Bref, revenons à nos déprédations : This War of Mine est un jeu qui ne laisse pas indifférent. Son élément le plus percutant, c'est sans conteste son écho à une certaine actualité. Le jeu nous transpose dans la peau d'un civil en temps de guerre, une situation qui arrive encore de nos jours, et pas si loin de notre petit bout de lande Ouest-Européen (Lapalisse bonjour). This War of Mine, version plateau comme vidéo, utilise le medium ludique pour délivrer, sans conteste, un message.
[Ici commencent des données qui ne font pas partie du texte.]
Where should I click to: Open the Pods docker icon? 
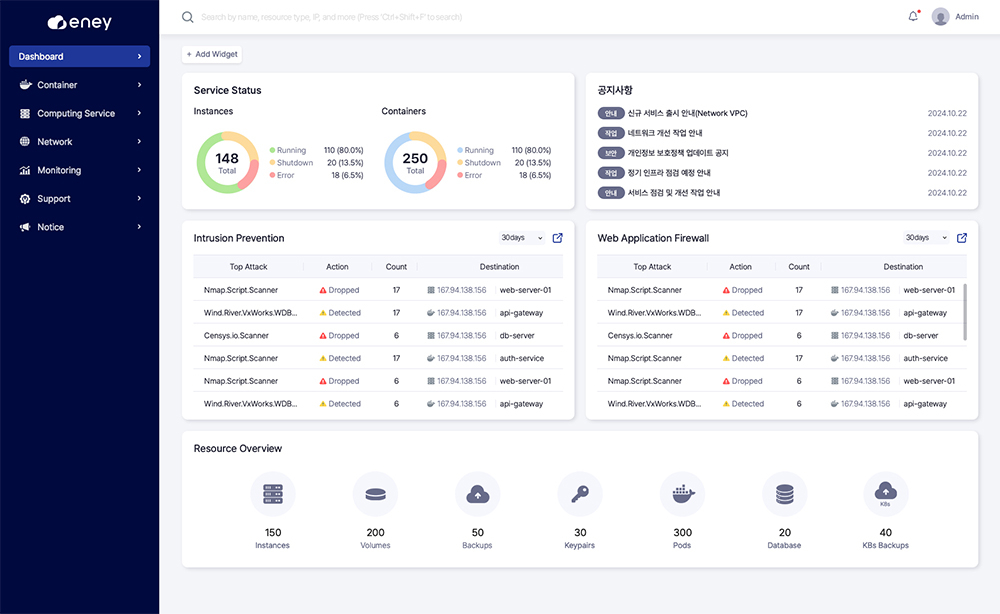[x=682, y=494]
On ne joue pas pour gagner, mais explorer un ailleurs. Cette expérience ludique reste un jeu, assujettie à l'appréciation et l'usage de chacun, mais malgré son sujet dur et pernicieux, le jeu ne cherche indéniablement pas le voyeurisme ou le malsain. On ne s'amuse pas aux dépends d'une nation donnée, et si la ville de Pogoren sonne de quelque accent est-européen, elle reste fictive et suffisamment floue pour faire vivre au joueur une situation. L'important, c'est de s'affronter soi-même dans une âpre simulation et, peut-être, comme un bon film ou roman, nous faire après coup réfléchir.
This War of Mine réjouira les amateurs de situations déprimantes, de survie sur le fil, de masochisme ludique, et d'expériences uniques, fortes et nouvelles.